TERR-ORGA : La transition agri-alimentaire à la croisée des territoires et des organisations

Publié le 23 janvier 2026 Mis à jour le 26 janvier 2026

Le laboratoire LISST est porteur de ce projet associant la géographie aux sciences de gestion

Les différentes crises actuelles imposent de réfléchir à des modalités nouvelles et alternatives de faire société et de répondre aux enjeux économiques, sociaux, environnementaux et politiques contemporains. Or le secteur agricole se situe tout particulièrement à la croisée de ces enjeux, du fait de son caractère multifonctionnel (sécurité sanitaire et alimentaire, accessibilité et durabilité des ressources alimentaires, qualité des produits, protection des ressources et de l’environnement, gestion et partage des espaces ruraux...).

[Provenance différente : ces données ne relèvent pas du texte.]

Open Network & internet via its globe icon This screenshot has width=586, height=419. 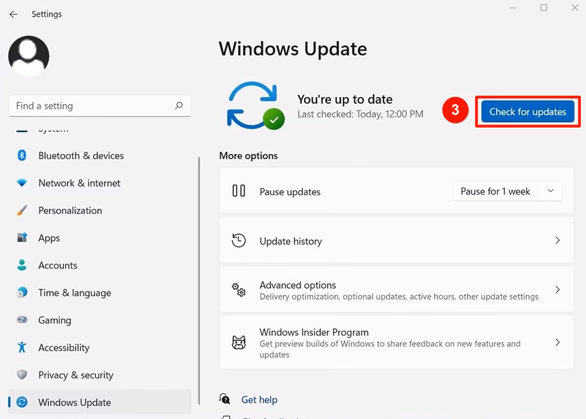pos(21,183)
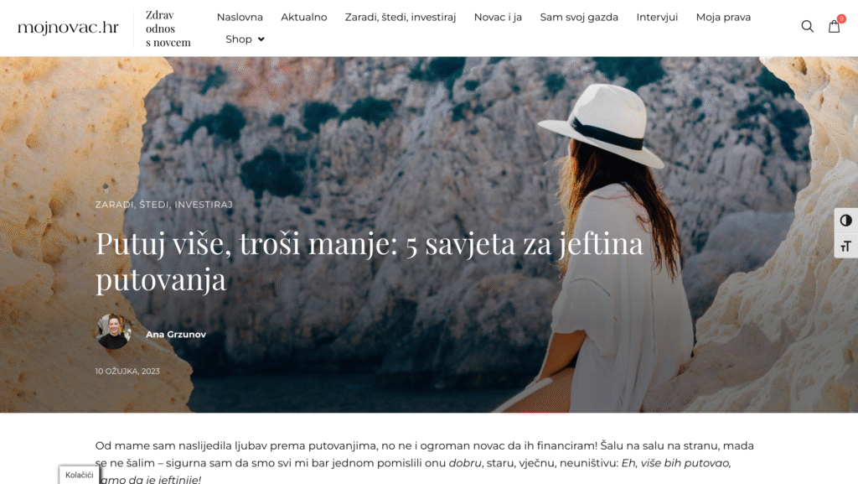858x484 pixels.
Task: Toggle larger font size accessibility option
Action: tap(846, 246)
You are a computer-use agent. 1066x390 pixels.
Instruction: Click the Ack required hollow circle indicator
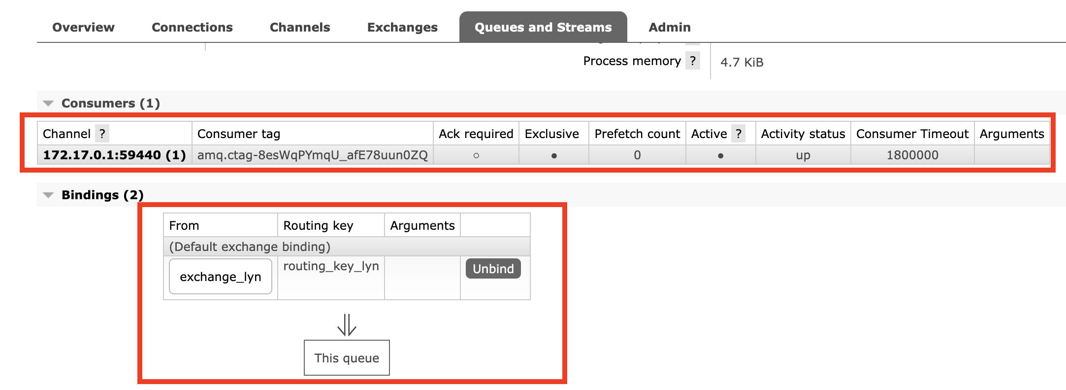pyautogui.click(x=476, y=156)

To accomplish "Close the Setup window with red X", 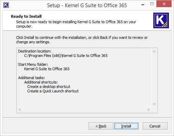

TERR-ORGA vise à mieux comprendre certaines de ses dynamiques collectives et territoriales récentes. 
Un projet, 4 partenaires, 2 thèses
Depuis novembre 2023 et jusqu'à mars 2027, grâce aux 295 000 € de crédits FEDER mobilisés via la Région Occitanie, le projet TERR-ORGA associe 4 enseignants-chercheurs relevant de 4 établissements - Michaël Pouzenc (Université Toulouse - Jean Jaurès, laboratoire LISST), Julien Frayssignes (Ecole d’Ingénieurs de Purpan, laboratoire LISST), Pascale Château-Terrisse (INP AgroToulouse, laboratoire AGIR) et Charlène Arnaud (Université de Toulouse – IUT de Castres, LGTO), pour le co-encadrement de deux thèses de doctorat. 

La thèse de Séléna Seynhaeve, en géographie, traite de territoires agri-alimentaires en transition, en analysant précisément trois trajectoires de développement rural en région Occitanie. Elle vise à questionner les transitions agri-alimentaires en tant que causes ou opportunités de réorientation des trajectoires de territoires fortement agricoles, certains ayant largement adossé leur développement à celui de produits alimentaires d’« excellence », d’autres se saisissant plus récemment de dynamiques de transition alimentaire davantage fondées sur des produits du quotidien et un « retour au local ». 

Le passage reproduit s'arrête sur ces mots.